The WACC is recommended because it is difficult to anticipate with any precision how shareholders are likely to react to a change in gearing. The somewhat pragmatic solution proposed assumes that the new project will have no appreciable impact on gearing: in other words that the company already operates at the optimal gearing ratio and does not deviate from it.

SUMMARY AND CONCLUSION

This essay has looked at the effect of the agency problem on determining the firm’s capital structure decisions, i.e. the pursuance of managerial incentives which is seen as a problem; such as splendid offices, company cars, and lavish life styles, etc, with no direct control by the shareholders on the activities of the management. Additionally, we have discussed about the ownership of the firm with regards to the latter mentioned, i.e. if the manager owned 95 percent of a company, how would that affect the firm’s capital structure decisions. We have also identified that capital structure is divided between debt capital and equity. Following, we have also examined the issue of asymmetric information to a firms capital structure, i.e. when there are two parties to a contract in which one party has more or all the information regarding an organisations operations and the other party has very little or no information regarding the previous mentioned; and looking at how that affects the capital structure of the firm. Finally, practical methods by which management within firms may use to determine their optimal financial mix are critically analysed. They are capital gearing, interest cover and income gearing, operating and financial gearing, and lastly, the target capital structure.

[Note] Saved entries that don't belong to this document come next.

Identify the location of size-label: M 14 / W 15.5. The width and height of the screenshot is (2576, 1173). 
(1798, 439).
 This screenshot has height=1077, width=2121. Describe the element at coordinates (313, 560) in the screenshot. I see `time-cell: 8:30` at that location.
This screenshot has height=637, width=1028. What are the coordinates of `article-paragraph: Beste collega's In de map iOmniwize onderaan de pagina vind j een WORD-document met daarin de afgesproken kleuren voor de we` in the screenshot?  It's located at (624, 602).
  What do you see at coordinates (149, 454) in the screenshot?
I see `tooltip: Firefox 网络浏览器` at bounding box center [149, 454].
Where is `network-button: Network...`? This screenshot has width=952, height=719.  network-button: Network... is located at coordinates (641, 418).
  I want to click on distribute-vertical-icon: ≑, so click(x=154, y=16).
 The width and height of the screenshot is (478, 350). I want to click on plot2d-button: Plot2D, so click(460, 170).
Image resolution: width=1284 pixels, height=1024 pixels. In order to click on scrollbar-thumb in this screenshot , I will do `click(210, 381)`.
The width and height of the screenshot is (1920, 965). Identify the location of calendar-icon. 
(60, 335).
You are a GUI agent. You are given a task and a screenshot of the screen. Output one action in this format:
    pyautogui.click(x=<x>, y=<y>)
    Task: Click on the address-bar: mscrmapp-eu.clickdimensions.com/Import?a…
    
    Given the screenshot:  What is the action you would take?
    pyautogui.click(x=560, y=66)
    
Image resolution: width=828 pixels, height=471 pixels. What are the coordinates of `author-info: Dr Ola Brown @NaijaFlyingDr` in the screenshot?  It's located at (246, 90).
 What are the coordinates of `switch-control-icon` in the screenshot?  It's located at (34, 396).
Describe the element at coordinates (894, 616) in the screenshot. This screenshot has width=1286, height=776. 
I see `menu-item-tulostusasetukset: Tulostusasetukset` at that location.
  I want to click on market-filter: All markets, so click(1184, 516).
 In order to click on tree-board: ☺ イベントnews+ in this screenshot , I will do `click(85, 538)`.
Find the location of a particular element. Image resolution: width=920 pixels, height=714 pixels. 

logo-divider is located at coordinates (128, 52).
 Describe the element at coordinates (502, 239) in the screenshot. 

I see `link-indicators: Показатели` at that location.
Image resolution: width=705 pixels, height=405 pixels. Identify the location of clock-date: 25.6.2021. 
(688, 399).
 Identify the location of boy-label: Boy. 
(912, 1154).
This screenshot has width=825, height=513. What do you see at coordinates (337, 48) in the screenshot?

It will be worthwhile to conclude that gearing can lower the overall or weighted average cost of capital that the company is required to achieve on its operations, and can raise the market value of the enterprise. However, this benign effect can be relied upon only at relatively safe gearing levels. Companies can expect the market to react adversely to excessive gearing ratios. Strictly, the appropriate cut-off rate for new investment is the marginal cost of capital, but if no change in gearing is caused by the new activity, the WACC can be used. Also considerable care should always be given when prescribing the appropriate use of debt that will enhance shareholder wealth without ever threatening corporate collapse, a major trend with regards to the agency problem. The capital structure decision, like the dividend decision, is a secondary decision, that is, to the company’s primary concern of finding and developing wealth-creating projects. Many people argue that the beneficial impact of debt is largely an illusion. Clever financing cannot create wealth (although it may enable exploitation of projects that would not otherwise have proceeded). It may however, transfer wealth if some stakeholders are prepared, perhaps due to information asymmetry, to accept too low a return for the risks they incur, or if the government offers a tax subsidy on debt interest. The decision to borrow should not be over-influenced by tax considerations. There are other ways of obtaining tax subsidies, such as investing in fixed assets, which qualify for tax subsidies. A highly, geared company could find itself unable to exploit the other tax-breaks offered by governments when a favourable opportunity is uncovered.

REFERENCES AND BIBLIOGRAPHY

Jensen, M.C. and Meckling, W.H. (1976), Theory of the Firm: Managerial Behaviour, Agency Costs and Ownership Structure, Journal of Financial Economics, October, pp. 305 - 360.

Myers, S. and Majluf, N.S. (1977), Corporate Financing and Investment Decisions when firms have information that investors do not have, Journal of Financial Economics, November, pp. 147 - 176.

Ross, S.A. (1977), The determinants of Financial Structure: The Incentive Signalling Approach, Bell Journal of Economics Spring 1977, pp. 23 - 40.

Ross, S. A. Westerfield, R.W. and Jaffe, J. (1996), Corporate Finance, 4th Edition.

Copeland, T.E. and Weston, J.F. (1988), Financial Theory and Corporate Policy, 3rd Edition.

Brealey, R.A. and Myers, S.C. Principles of Corporate Finance, McGraw Hill.